È agile e incalzante questo piccolo libro sulla gigantesca Aretha Franklin, regina del soul e paladina dei diritti civili che ha rivoluzionato il mondo del gospel. Un talento unico che ha graffiato la vita con la voce, trasformando il dolore in arte, perennemente in bilico tra successi ed esaurimenti nervosi, eccessi e sopravvivenza. Gabriele Antonucci, giornalista e critico musicale, srotola una narrazione in pillole che racconta pubblico e privato in un unico intreccio di emozioni ed episodi memorabili. Nonostante talvolta il ritmo subisca un’accelerazione che comprime la successione degli eventi, il godimento della lettura è assicurato.

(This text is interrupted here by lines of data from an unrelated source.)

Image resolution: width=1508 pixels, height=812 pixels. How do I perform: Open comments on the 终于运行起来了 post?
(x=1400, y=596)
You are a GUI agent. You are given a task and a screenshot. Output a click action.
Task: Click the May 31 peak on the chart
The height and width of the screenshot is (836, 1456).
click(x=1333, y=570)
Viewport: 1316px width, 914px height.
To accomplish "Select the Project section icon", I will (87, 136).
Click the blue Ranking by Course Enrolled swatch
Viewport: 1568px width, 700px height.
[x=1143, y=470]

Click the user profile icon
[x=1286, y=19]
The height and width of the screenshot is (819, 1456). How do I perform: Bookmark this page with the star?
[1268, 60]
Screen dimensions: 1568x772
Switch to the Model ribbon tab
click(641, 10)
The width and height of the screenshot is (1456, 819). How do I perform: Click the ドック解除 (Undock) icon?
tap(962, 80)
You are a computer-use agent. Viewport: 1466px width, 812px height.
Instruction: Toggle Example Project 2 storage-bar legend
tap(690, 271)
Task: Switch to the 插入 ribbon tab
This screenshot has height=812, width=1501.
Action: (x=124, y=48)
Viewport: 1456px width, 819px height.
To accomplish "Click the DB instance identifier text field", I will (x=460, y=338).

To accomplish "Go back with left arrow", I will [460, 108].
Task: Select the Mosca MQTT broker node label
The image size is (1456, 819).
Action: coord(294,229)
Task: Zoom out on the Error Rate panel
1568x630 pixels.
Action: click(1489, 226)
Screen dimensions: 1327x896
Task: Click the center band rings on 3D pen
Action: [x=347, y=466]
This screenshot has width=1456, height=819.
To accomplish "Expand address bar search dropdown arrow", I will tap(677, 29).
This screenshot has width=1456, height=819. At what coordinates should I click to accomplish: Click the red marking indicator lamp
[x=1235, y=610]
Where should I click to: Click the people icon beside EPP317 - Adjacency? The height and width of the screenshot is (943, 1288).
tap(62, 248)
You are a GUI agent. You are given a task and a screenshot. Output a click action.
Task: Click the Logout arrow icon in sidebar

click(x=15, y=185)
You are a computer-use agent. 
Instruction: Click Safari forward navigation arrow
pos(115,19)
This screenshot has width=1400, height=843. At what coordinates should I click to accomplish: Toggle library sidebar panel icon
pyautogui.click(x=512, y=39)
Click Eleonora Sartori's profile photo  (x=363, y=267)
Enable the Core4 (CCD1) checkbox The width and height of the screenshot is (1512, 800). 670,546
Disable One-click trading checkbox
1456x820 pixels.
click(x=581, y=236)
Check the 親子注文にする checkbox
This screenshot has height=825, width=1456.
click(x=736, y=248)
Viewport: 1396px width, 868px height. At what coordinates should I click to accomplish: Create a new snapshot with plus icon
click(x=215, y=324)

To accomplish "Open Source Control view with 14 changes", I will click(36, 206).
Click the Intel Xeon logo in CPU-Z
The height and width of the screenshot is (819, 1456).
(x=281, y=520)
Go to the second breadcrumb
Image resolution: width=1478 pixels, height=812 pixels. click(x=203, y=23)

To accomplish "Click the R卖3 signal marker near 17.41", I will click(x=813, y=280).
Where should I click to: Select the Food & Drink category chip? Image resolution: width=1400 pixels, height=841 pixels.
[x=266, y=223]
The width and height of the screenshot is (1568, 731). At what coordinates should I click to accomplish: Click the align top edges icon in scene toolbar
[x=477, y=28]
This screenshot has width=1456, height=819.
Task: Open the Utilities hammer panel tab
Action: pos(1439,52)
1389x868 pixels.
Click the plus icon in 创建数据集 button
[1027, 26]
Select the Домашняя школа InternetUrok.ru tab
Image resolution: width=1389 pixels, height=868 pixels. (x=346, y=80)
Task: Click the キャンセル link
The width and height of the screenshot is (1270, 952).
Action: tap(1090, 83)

La carrellata biografica è serrata, sin dall’esordio sulle scene guidato dal padre, il carismatico reverendo C.L. Franklin, figura di riferimento dei movimenti di lotta per i diritti al fianco di Martin Luther King e pioniere della contaminazione tra gospel e blues. Esibendosi durante le funzioni religiose del reverendo, Aretha inizia a ricevere i primi consensi del pubblico, formato, tra gli altri, da personaggi tutt’altro che trascurabili come Ella Fitzgerald, Duke Ellington e Sam Cooke. Da allora, Aretha viene catapultata nel “music business”, passando per le più prestigiose etichette musicali e da un manager all’altro. Quando nel 1972 dà alle stampe l’album Amazing Grace, Aretha è una celebrità appena trentenne che ne ha già viste di tutti i colori. “Ciò che Kind of Blue di Miles Davis rappresentò per il jazz, Amazing Grace lo fu per il gospel.” commenta Antonucci. Le registrazioni del disco nella New Temple Baptist Missionary Church di Los Angeles sono diventate un film diretto da Sidney Pollack, un documento impressionante di uno dei momenti più brillanti della carriera di Aretha.



Tra disgrazie personali e trionfi pubblici, insicurezze e fobie, Antonucci illustra come Aretha Franklin abbia attraversato più di mezzo secolo di storia della musica sperimentando dal jazz all’r&b e arrivando a scalare, seppur con qualche malumore, le classifiche pop. Fino a una delle ultime apparizioni pubbliche, nel 2015, che riassume bene la traccia indelebile che questa artista pazzesca ha impresso nel firmamento musicale. Quando durante i Kennedy Center Honors, di fronte a un’esibizione da brividi di A Natural Woman, tra il gesto del presidente Obama di asciugarsi una lacrima e l’incontenibile entusiasmo della sala, l’etichetta di una serata istituzionale andava a farsi benedire. God bless Aretha.